Note that this covers upgrade but not enabling of statd; that's a separate step to be done later

Statsd

swift 1.5+ has statsd metrics integrated in the code for more detailed monitoring. We will feed those metrics into ganglia using a statsd->ganglia bridge that runs on each host. (i.e. statsd reports to localhost which then gets shunted off into ganglia-land.)

Config

for each service (proxy, object, container, account), enable the commented out statsd lines

statsd -> ganglia bridge

  • teach puppet to start the bridge and make sure it's running (the puppet changes for this don't yet exist)
    example (needs confirmation) statsd line: pystatsd-server -n 127.0.0.1 -r ganglia --ganglia-host 10.4.0.79 --ganglia-port 21146 --flush-interval 15 -d --ganglia-spoof-host 10.4.0.107:swift-be1 --ganglia-counter-group swift_counters
  • test in labs and on the eqiad test cluster
    labs uses unicast ganglia, production uses multicast. testing multicast is necessary

Caution - in my testing, there was a bug where, after reporting some metrics, the host would show as down in the ganglia UI. I don't know what's causing this, but is the critical bug to fix before this can be used in production.

Container Synchronization

This process will happen after the 1.5 upgrade but is not part of the upgrade process. It should happen as soon as is reasonable once the cluster is upgraded and stable.

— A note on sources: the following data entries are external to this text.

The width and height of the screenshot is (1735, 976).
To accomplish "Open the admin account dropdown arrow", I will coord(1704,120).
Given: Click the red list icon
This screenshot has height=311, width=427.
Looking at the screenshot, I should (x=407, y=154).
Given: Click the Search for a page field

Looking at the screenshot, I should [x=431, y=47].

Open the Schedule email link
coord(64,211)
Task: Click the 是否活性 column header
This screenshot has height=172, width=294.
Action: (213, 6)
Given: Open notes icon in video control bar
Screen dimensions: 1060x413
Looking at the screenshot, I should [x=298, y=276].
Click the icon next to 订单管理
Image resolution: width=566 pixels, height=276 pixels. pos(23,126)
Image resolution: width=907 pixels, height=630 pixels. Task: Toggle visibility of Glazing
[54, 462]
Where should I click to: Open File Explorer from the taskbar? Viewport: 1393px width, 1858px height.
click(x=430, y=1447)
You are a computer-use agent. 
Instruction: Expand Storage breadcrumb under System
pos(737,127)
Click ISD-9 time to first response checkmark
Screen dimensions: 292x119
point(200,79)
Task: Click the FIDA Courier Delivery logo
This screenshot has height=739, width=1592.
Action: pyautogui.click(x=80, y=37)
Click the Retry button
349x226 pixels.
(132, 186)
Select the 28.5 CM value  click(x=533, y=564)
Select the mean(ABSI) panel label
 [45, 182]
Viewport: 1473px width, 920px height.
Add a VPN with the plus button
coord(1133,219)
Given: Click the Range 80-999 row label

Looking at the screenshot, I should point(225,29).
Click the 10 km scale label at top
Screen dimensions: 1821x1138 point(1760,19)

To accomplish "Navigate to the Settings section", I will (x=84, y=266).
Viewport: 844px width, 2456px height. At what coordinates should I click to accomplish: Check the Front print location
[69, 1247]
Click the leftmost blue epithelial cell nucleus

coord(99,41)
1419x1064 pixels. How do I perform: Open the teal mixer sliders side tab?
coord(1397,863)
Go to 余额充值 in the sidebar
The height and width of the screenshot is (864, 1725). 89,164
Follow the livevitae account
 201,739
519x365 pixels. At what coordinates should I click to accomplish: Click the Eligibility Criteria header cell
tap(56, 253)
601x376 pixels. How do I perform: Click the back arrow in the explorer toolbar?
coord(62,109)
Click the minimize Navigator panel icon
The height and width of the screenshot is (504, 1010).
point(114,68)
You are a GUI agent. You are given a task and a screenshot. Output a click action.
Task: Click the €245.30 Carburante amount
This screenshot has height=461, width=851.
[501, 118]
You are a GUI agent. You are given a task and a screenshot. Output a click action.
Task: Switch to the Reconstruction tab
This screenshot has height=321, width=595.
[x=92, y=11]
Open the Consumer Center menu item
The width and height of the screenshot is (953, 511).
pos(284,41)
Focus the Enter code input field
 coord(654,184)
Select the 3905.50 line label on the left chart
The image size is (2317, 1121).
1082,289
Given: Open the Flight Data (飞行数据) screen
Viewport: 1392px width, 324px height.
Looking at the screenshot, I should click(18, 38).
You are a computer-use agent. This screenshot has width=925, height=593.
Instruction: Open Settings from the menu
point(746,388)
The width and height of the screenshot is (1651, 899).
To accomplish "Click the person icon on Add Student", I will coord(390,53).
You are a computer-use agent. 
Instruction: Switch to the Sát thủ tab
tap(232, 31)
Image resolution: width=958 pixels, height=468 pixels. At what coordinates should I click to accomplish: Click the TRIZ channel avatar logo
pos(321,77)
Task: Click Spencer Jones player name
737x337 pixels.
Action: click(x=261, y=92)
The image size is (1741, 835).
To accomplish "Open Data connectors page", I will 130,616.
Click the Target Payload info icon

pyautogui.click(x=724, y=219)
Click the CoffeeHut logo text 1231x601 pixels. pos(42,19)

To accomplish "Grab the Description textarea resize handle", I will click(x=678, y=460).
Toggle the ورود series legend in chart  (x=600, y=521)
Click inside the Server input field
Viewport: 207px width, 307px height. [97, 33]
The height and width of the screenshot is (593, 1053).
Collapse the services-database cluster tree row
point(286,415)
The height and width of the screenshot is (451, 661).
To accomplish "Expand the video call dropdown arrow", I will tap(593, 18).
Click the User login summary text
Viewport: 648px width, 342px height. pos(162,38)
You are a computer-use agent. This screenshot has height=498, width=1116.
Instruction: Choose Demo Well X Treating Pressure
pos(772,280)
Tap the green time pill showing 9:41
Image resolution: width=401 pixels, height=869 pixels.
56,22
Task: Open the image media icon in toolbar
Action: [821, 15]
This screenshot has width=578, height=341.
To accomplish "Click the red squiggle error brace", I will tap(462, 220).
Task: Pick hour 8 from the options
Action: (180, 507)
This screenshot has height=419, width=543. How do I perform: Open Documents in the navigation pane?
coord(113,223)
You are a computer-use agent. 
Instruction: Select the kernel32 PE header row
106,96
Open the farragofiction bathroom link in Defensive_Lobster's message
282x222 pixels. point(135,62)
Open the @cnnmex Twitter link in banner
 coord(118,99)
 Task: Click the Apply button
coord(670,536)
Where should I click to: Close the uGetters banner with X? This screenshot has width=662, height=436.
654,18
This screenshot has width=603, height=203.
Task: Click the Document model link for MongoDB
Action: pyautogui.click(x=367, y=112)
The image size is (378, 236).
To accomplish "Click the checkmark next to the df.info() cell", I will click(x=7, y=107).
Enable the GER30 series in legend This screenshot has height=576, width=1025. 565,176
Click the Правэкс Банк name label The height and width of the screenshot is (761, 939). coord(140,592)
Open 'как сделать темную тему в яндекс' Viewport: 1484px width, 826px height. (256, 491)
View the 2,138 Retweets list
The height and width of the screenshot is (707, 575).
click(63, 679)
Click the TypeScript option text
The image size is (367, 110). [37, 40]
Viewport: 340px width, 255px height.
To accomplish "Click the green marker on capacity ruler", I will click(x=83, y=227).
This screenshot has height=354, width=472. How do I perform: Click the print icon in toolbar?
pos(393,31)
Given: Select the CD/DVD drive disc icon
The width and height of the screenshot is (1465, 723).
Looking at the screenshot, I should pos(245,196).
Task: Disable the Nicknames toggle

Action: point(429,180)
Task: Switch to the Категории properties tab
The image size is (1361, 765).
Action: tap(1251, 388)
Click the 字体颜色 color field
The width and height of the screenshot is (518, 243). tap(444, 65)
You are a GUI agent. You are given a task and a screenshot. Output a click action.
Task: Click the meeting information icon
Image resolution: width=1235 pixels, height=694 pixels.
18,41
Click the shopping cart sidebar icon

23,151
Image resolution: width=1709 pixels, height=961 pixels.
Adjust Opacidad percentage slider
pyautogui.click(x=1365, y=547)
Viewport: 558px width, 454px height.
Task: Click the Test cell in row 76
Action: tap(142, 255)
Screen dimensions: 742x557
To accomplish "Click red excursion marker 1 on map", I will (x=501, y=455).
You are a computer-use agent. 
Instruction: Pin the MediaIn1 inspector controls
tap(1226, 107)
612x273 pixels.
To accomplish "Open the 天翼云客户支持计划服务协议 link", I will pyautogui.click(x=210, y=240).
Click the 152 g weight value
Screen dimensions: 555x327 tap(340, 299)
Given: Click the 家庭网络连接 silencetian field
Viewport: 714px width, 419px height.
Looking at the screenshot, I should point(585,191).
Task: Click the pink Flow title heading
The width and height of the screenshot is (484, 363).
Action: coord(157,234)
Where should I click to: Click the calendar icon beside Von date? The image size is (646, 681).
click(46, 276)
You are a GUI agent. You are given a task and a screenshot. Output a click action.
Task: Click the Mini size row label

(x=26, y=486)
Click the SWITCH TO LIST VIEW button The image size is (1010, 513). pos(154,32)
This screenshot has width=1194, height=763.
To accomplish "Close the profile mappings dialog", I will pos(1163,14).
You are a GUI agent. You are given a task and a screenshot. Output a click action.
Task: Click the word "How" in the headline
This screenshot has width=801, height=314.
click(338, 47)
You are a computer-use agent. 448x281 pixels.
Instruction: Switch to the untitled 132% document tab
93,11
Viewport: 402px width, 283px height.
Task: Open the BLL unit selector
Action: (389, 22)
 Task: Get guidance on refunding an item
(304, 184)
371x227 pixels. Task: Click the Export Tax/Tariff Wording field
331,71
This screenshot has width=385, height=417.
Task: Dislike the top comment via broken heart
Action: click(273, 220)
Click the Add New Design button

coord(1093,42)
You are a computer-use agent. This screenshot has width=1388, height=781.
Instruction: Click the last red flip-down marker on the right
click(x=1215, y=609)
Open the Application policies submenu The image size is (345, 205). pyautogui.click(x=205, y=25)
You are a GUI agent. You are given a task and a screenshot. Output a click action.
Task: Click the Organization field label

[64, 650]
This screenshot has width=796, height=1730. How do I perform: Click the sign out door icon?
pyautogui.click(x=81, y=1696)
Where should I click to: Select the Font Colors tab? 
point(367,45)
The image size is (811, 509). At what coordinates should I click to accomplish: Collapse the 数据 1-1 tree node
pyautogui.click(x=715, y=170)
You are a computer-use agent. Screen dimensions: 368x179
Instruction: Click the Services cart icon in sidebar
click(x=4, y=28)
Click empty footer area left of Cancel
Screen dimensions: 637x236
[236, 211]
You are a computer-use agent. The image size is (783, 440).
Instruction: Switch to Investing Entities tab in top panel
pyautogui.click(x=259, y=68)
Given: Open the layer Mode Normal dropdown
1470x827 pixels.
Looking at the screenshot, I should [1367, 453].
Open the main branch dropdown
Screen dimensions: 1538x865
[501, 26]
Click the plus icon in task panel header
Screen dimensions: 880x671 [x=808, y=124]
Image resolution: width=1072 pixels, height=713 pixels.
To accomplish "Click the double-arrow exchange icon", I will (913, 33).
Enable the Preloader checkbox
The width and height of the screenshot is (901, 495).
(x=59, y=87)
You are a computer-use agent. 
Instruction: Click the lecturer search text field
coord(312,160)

See http://docs.openstack.org/developer/swift/overview_container_sync.html for details on the how sync works.

things to do:

  • set up synchronization in two labs swift clusters
  • determine (empirically?) a reasonable interval for the sync processes (default is 5 minutes)
  • determine a method for newly created containers to get synchronization set up
    new containers are created when we have a new language wiki created

questions:

  • what happens if swauth tokens are replicated?
  • how much load will the replication generate
    especially for the initial sync
    can we throttle the initial sync
    if not, maybe we should do the initial sync ourselves, then enably synchronization on already mostly-synced containers?